- Page extract -
***

As noted, in the six months since the initial Covid lockdown, this market heating has been explained as being due to "pent-up demand." But pent-up demand was not behind the acceleration in house prices during the first, pre-Covid quarter of this year and the numbers are suggesting that what we are seeing today is a resumption of the trends that were present before the pandemic. And as we have seen as recently as in the last four years, bubbly conditions in the Toronto area can lead to substantial losses for those caught in them and pose wider risks to the rest of the market and economy.

The other risk to Toronto's housing market is that the market for houses and downtown condos are moving in completely different directions which makes the policy makers job that much more difficult. While the market for downtown condos shouldn't impact house prices directly, a sustained decline in condo rents and prices does risk wider damage to the economy as a not insignificant portion of Ontario's economy is built on the assumption that condo prices can only ever go up. Trying to cool one market segment while avoiding the decline of another is not a policy task that many would envy.

***

- Given information -
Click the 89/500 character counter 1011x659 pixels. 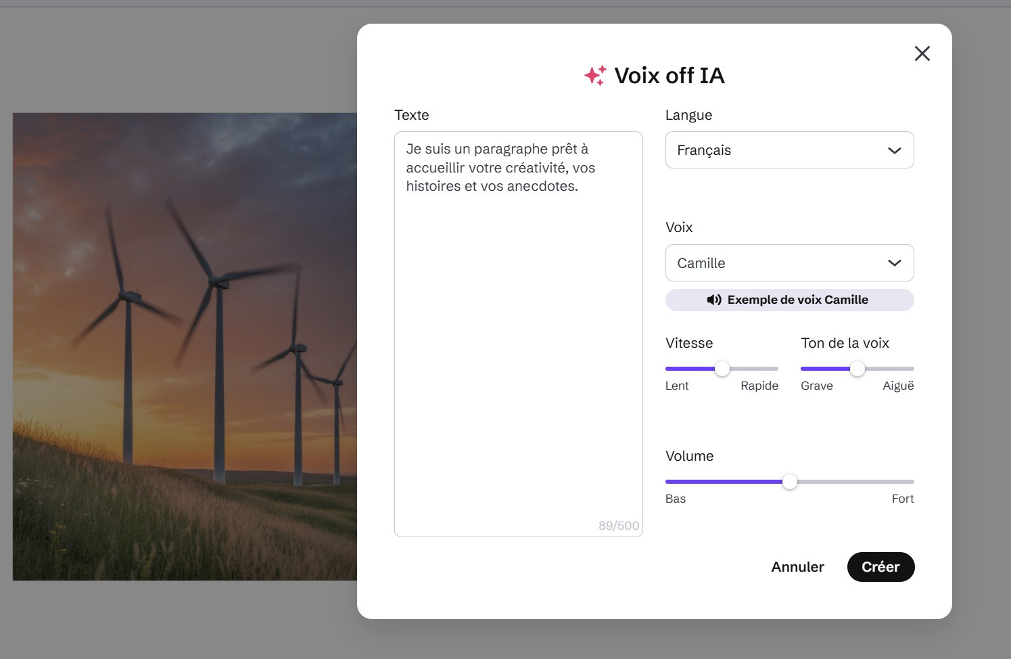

***

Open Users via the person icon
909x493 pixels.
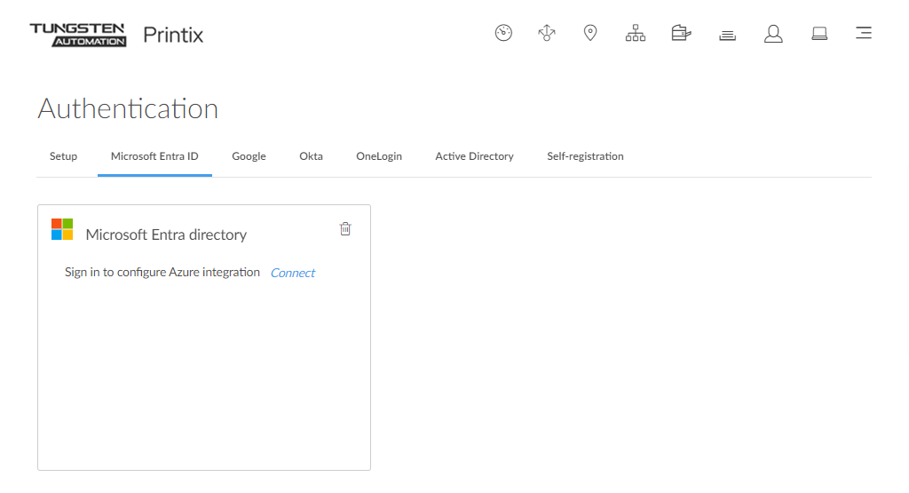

***

- Your tasks -
a) According to the passage on Toronto's housing market, which two parts of the market are moving in completely different directions?
b) Please quote the stretch of the passage on Toronto's housing market from "The other risk" through "many would envy.".
c) Write a continuation of the passage on Toronto's housing market, picking up after its final sentence.

- Solved problems -
a) The market for houses and the market for downtown condos.

b)
The other risk to Toronto's housing market is that the market for houses and downtown condos are moving in completely different directions which makes the policy makers job that much more difficult. While the market for downtown condos shouldn't impact house prices directly, a sustained decline in condo rents and prices does risk wider damage to the economy as a not insignificant portion of Ontario's economy is built on the assumption that condo prices can only ever go up. Trying to cool one market segment while avoiding the decline of another is not a policy task that many would envy.

c)
House sales (detached, semi-detached, townhouse, etc.) in the Toronto area in November were up 30% above last year's volume.

Year-to-date house sales in 2020 are up 15% over last year's sales volume and are well above levels reached in 2017 and 2018.


New listings did not keep up with the strong pace of demand. November saw a 12% increase in new listings over last year while the number of homes available for sale (“active listings”) was down 23% when compared to the same month last year.




The Months of Inventory ratio (MOI) looks at the number of homes available for sale in a given month divided by the number homes that sold in that month. It answers the following question: If no more homes came on the market for sale, how long would it take for all the existing homes on the market to sell given the current level of demand?

The higher the MOI, the cooler the market Is. A balanced market (a market where prices are neither rising nor falling) is one where MOI is between four to six months. The lower the MOI, the more rapidly we would expect prices to rise.

The market remained very competitive in November with an MOI of just 1.1 months.

While the current level of the MOI gives us clues into how competitive the market is on the ground today, the direction it's moving in also gives us some clues into where the market may be heading. The MOI has been relatively steady since July with a slight downward trend suggesting that the market is remaining a competitive seller's market.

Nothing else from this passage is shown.